# i want shimmer again.



## cablemike (Jan 7, 2009)

OK guys, I have this current 6x39 watt t5 unit on my 65 and love the colors I'm getting with my bulb combo. I need shimmer, I have my Galileo unit and hooked it up, directed it into the tank and pow, tons of shimmer.. but.. its to big so I have to have bit hanging on an angle in front of the tank since the t5 unit is so big.. can we say ugly.. after two days I took the Galileo off. I'm thinking of getting a reef brite strip since they are small and have great par. All I want it enough led power to add shimmer, I don't need it for growth as my t5s will certainly take care of that. Any ideas of what I should get? Anyone seen the true lumen pro in action? I wonder if its strong enough to combat 6 t5s to add shimmer. My Galileo uses 27 x 4 watt LEDs with 45 degree lenses so I'm using a lot of LEDs there and the shimmer was great. The other units are much less wattage but better LEDs so I'm assuming they are brighter. I don't want to spend a ton of cash just for shimmer. Anyone ever seen a green element evo led in action? They are so cheap and I'm sure they would add shimmer. I'm so confused. My limit is 250.00. I see the vertex units but too expensive.. help guys.. would a couple par38s do the trick? I real stressed out over this. Anyone want to trade for my Galileo for a led strip or par38s?


----------



## J_T (Mar 25, 2011)

Adding any point source light will give you shimmer. So, any led will work. Grab something already wired, and done! Car accessories work well for this.
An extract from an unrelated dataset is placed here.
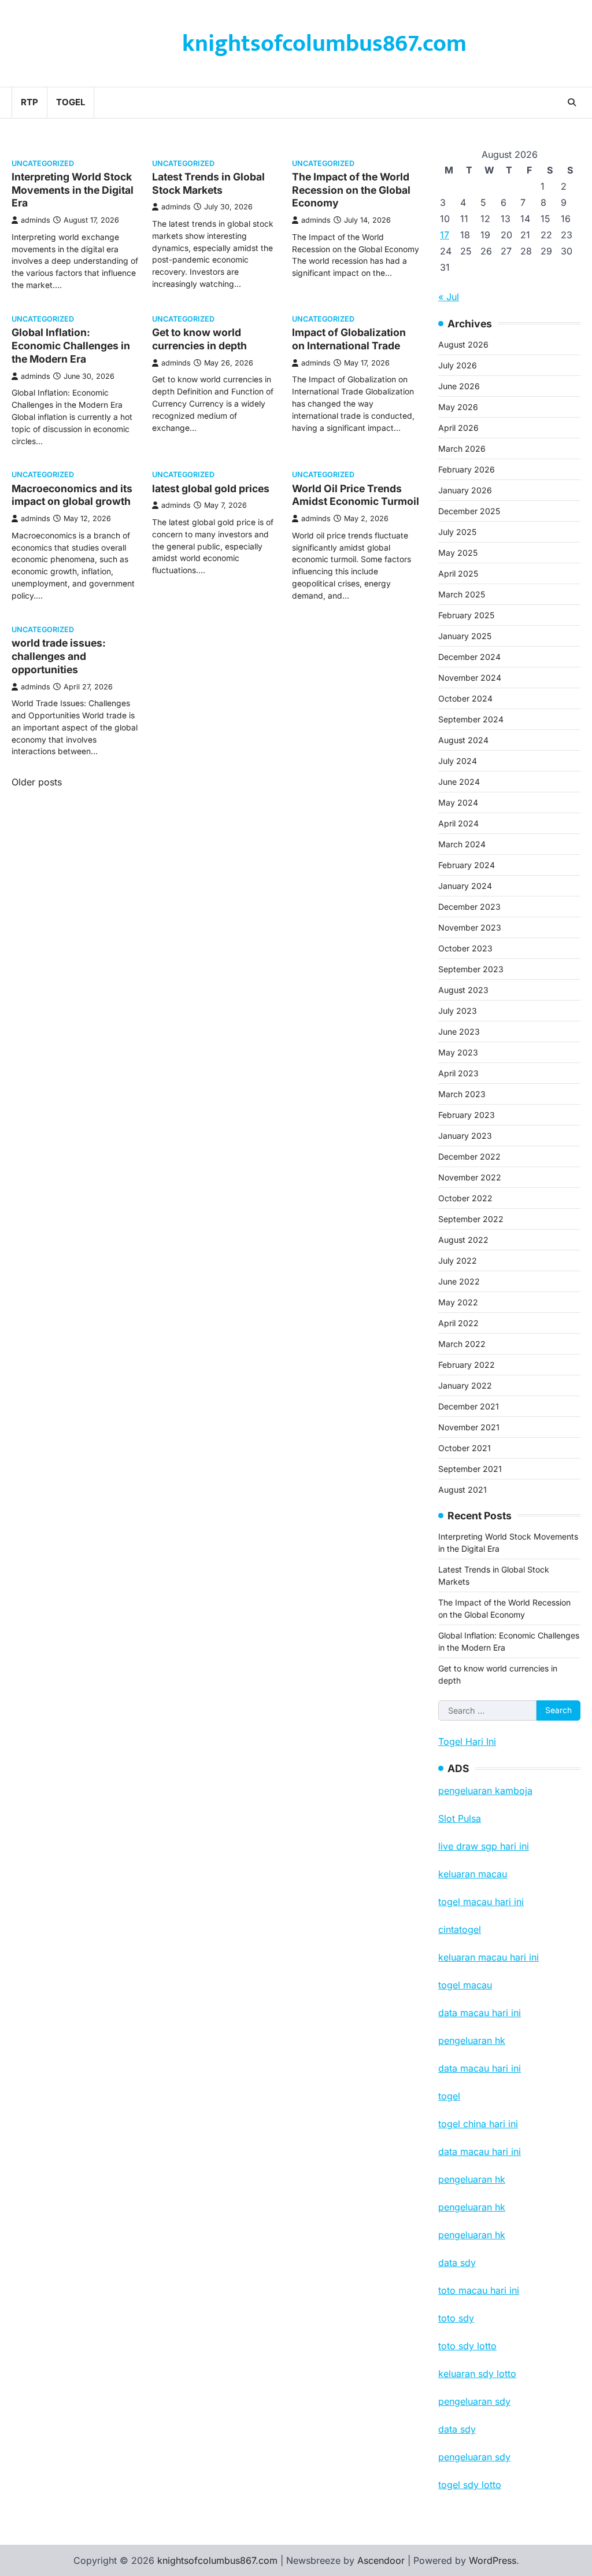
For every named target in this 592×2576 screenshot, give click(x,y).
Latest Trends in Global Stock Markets (208, 183)
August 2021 (462, 1489)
Posted with my Xperia, using Tapatalk 2


----------



## RR37 (Nov 6, 2012)

Par 38 led ?


----------



## cablemike (Jan 7, 2009)

J_T said:


> Adding any point source light will give you shimmer. So, any led will work. Grab something already wired, and done! Car accessories work well for this.
> 
> Posted with my Xperia, using Tapatalk 2


Tried it, not strong enough. Works with 2 t5s on only, not six. I think I'm gonna get a green element evo double led unit. Its 100.00 and has 72 watts total. And will fit on my tank with the t5s. Just concerned if it will cover whole tank or just front. Anyone have any experience with the aquatraders led lights?


----------



## cablemike (Jan 7, 2009)

I got my shimmer 
I was at Walmart in auto accessories and saw foglitz led fog lights, I of course looked into the light , ignored the huge warning on front " do not look directly at light, very powerful LEDs" and I looked directly at it for a second, instantly the store was a big blue dot. So figured must be at least 4x1 watt or better LEDs per fog light. Came home tried over tank and wow, sweet shimmer they cast a rectangular pattern so one on each side covers the entire tank mounted on the from of the tank. They are 6000k but don't seem to add much yellow. So for 40.00 any one with t5s can get shimmer too. My wife did order me two 12 watt par38 actinic+15000k after she saw the shimmer. I get those at Christmas though. Combine with the foglitz and my t5s this tank is gonna shimmer, pop, and blind you. I'm already seeing a bit of bleaching on some corals so I may have to move things around.


----------



## cablemike (Jan 7, 2009)

RR37 said:


> Par 38 led ?


Par38 led bulbs for reef tanks, never seen em? They are very powerful but you need several to light a big tank. I ordered mine with 90 degree lenses as I'm not concerned with par but more for shimmer and pop. I ordered my bulbs with 8x royal blues and 4x 15000k so combined with the existing bulbs my colors are gonna really pop. Only concern is too much light. I have 234w in t5s, plus 48 watts in LEDs on a 65 gallon 24inches deep.


----------